The story itself is filled with sadly ironic elements. The woman with Alzheimer’s disease [Franϛoise Lebrun], whose name, like that of her husband, is rarely used, is a former psychiatrist. Her medical license has no doubt expired but she still prescribes antipsychotic medications in inappropriately high doses for her husband and herself. Her husband [Dario Argento] is an academic working on a vaguely conceived book on film and dreams to be titled Psyche. Although not diagnosed with dementia himself, his descriptions of his book project are imprecise and repetitive; clearly he is no longer the scholar he once had been. We also learn that he is in fragile health. A son, Stéphane [Alex Lutz] does his best to advise and help, but he is in an uncertain recovery from heroin addiction and under court-ordered supervision as he attempts to be a single parent to his own young son. The greatest irony of all may be the frequently running backdrop of taped scientific and philosophical discourses on grieving and mental disorders, presumably relics of the wife’s former identity. Professional expertise and Intellectual achievement obviously afford no protection from the destructive power of dementia.
The use of split screens throughout the entire film adds to the viewer’s unease about what is to happen. The split-screen device is particularly apropos in Vortex because so much emotion in the film is conveyed by facial expression, most notably from the Alzheimer’s-stricken woman, whose speech is necessarily sparse; and from Stéphane, who makes disastrous decisions for himself, but is in an anguish of frustration with his father, who has been ignoring his pleas to bring in help or move with his wife to an assisted-living facility. Without the split screen, the camera would need to shift constantly from face to face to show the characters’ reactions to each other–their sadness, anger, and love. The viewer shudders when one side of the screen goes dark.

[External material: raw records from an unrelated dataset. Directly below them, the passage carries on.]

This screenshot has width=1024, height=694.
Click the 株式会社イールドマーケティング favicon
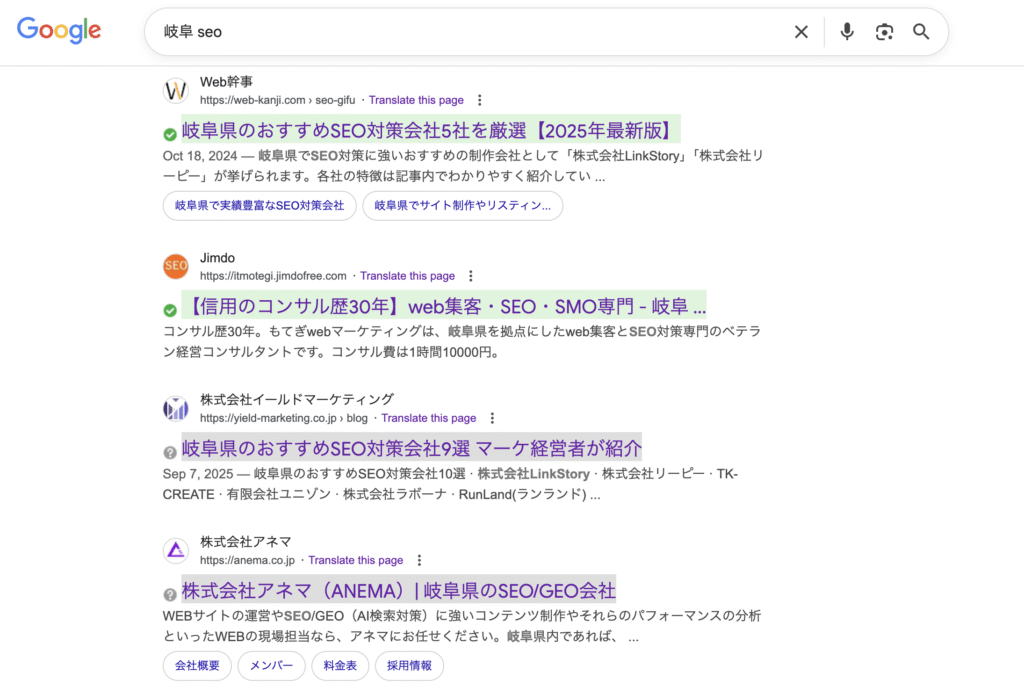[176, 408]
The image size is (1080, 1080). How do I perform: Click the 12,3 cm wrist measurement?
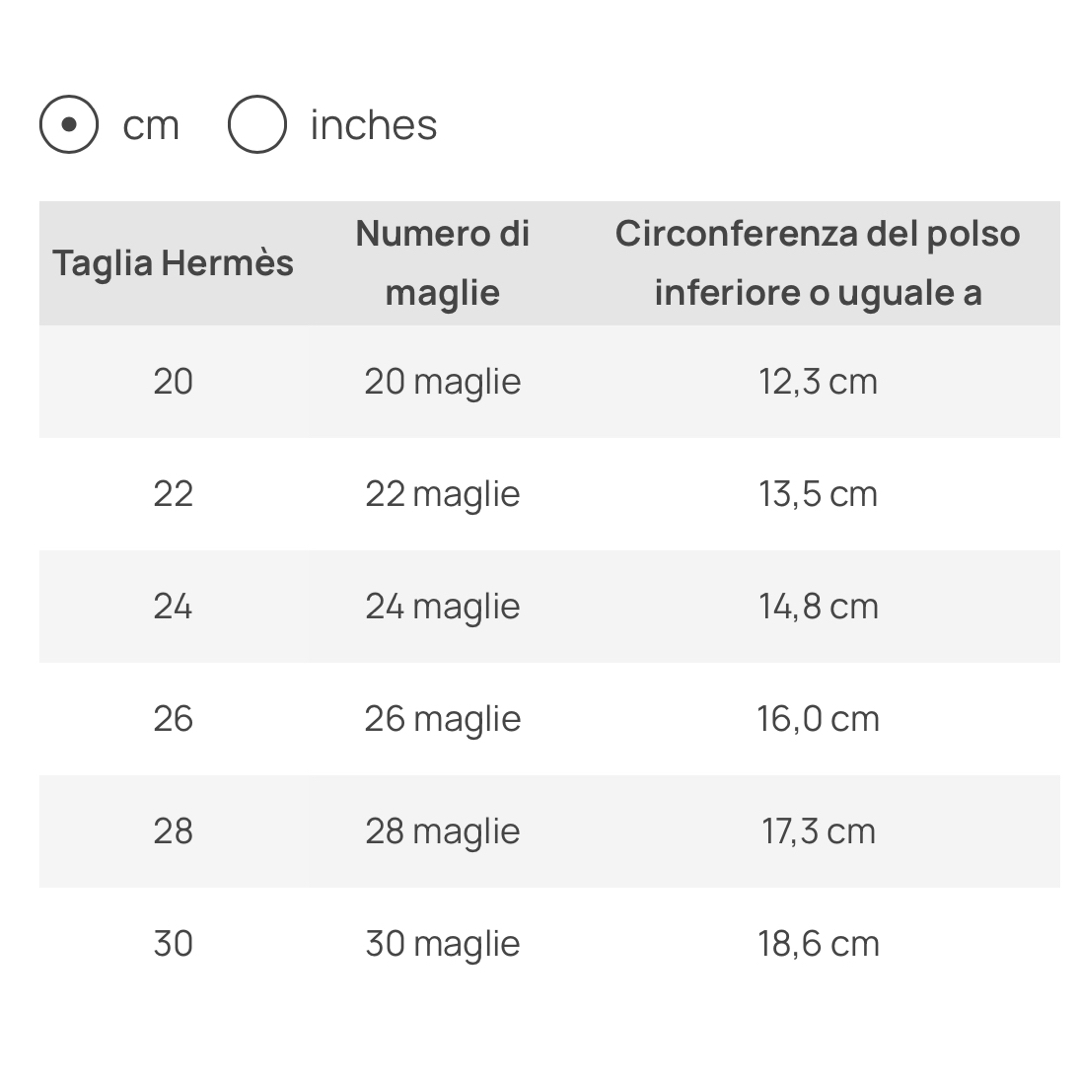point(818,382)
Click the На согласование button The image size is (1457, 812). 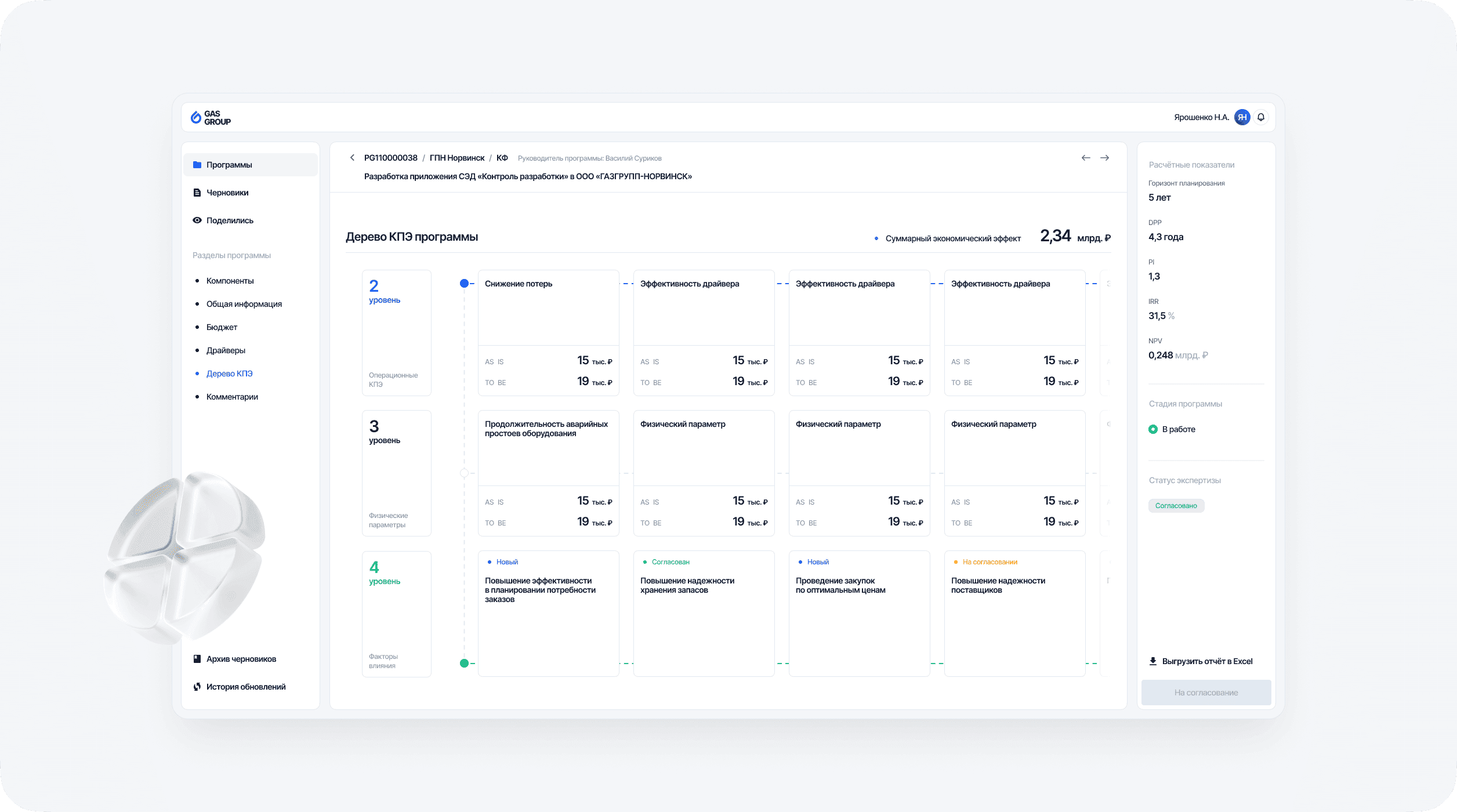[1206, 693]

But to what end does one witness for over two hours the inexorable decline of this once-vibrant personality, the pain of her husband and the futile struggles of their son to intervene? For this viewer, the rewards of the film have everything to do with addressing the problem of how to find hope at the end of life, especially under the limitations imposed by dementia. As the husband says at one point, for himself, but also for his wife: “I need to hope or I am nothing.”

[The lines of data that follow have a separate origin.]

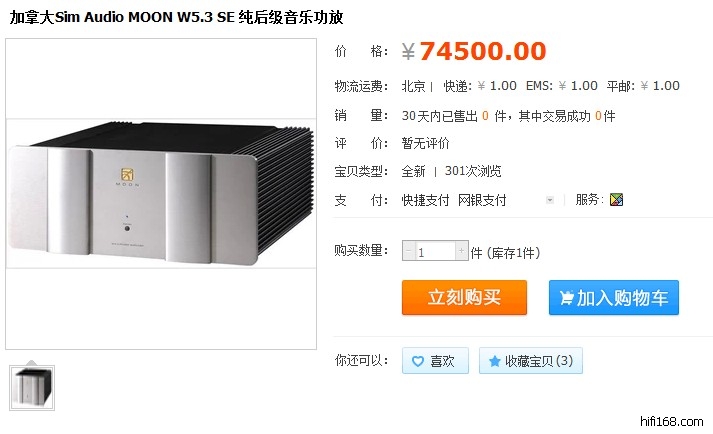This screenshot has width=713, height=434.
Task: Expand the payment methods dropdown arrow
Action: tap(550, 200)
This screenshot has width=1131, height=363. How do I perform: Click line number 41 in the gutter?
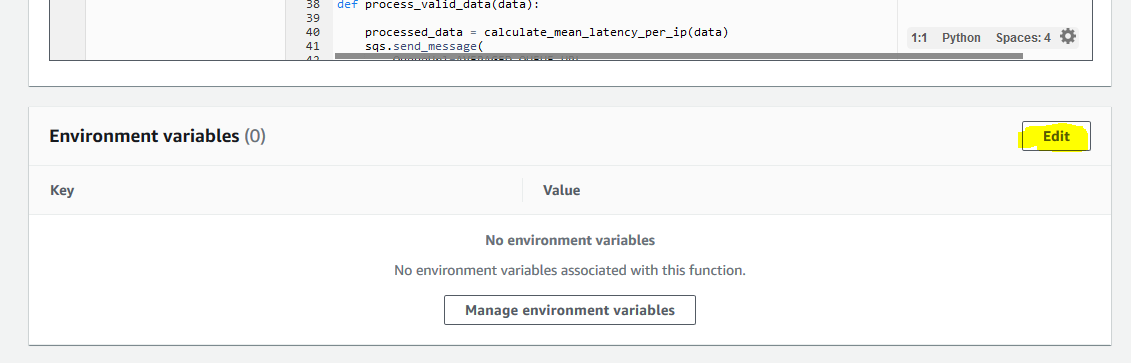[x=312, y=46]
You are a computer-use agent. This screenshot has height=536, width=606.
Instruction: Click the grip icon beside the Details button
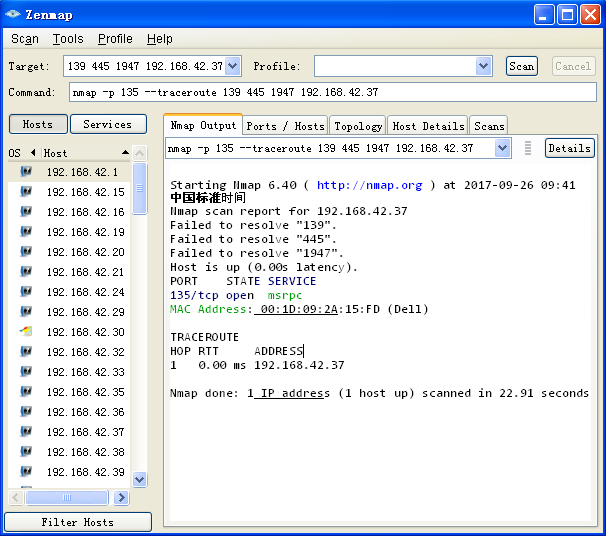pyautogui.click(x=528, y=148)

In a paper nearly twenty years old but still influential, Mark Sullivan argues that at the end of life, hopelessness is a an “attachment to a form of hope that is lost.”[2] He goes on to say that, assuming an intact mental capacity, the person with a terminal illness can find hope by turning away from the lost causes of cure or recovery and redirecting his attention to family, spirituality, art, science—anything that has meaning to the individual and will survive the self. That may be what the husband is trying to accomplish with his book, creating a legacy and reaching for generativity, the penultimate psychological achievement in Erik Erikson’s scheme of human development.[3] But in dementia, which neither Sullivan nor Erikson consider, the sublimatory defense of looking beyond one’s own life is no longer accessible. So what can be done? Vortex suggests that a person with end-stage dementia can still hope, but in a special direction: It will be for continued experiences of intimacy, dignity and tactile comfort.
There is in fact a considerable amount of both affectionate physical contact and emotional validation in Vortex, mainly in a series of moving scenes with Stéphane and his mother, and some also between husband and wife. The woman with Alzheimer’s disease is never so far gone as to refuse the love and comforting she so demonstrably requires, and she is somehow able to offer the same to her husband and son when it matters most. But although every viewer might not agree that finding a path to hope in dementia is the implied message of Vortex, photos of the characters at the height of their youth and beauty shown at the end of the film accentuate the magnitude of their losses and the need for hope in some form. When I saw the film in a New York theatre, its impact was such that the audience sat immobile for a long time after the final credits rolled and the lights came back on. Perhaps we were all imagining a time when the lights in our own lives might be dimmed.
References
[1] Interview of Gaspar Noé by Dennis Lim of the New York Film Festival, October 1, 2021. https://www.youtube.com/watch?v=zXtkuWMe1Tw.
[2] Sullivan, M. Hope and Hopelessness at the End of Life. American Journal of Geriatric Psychiatry 11, 393-405 (2003).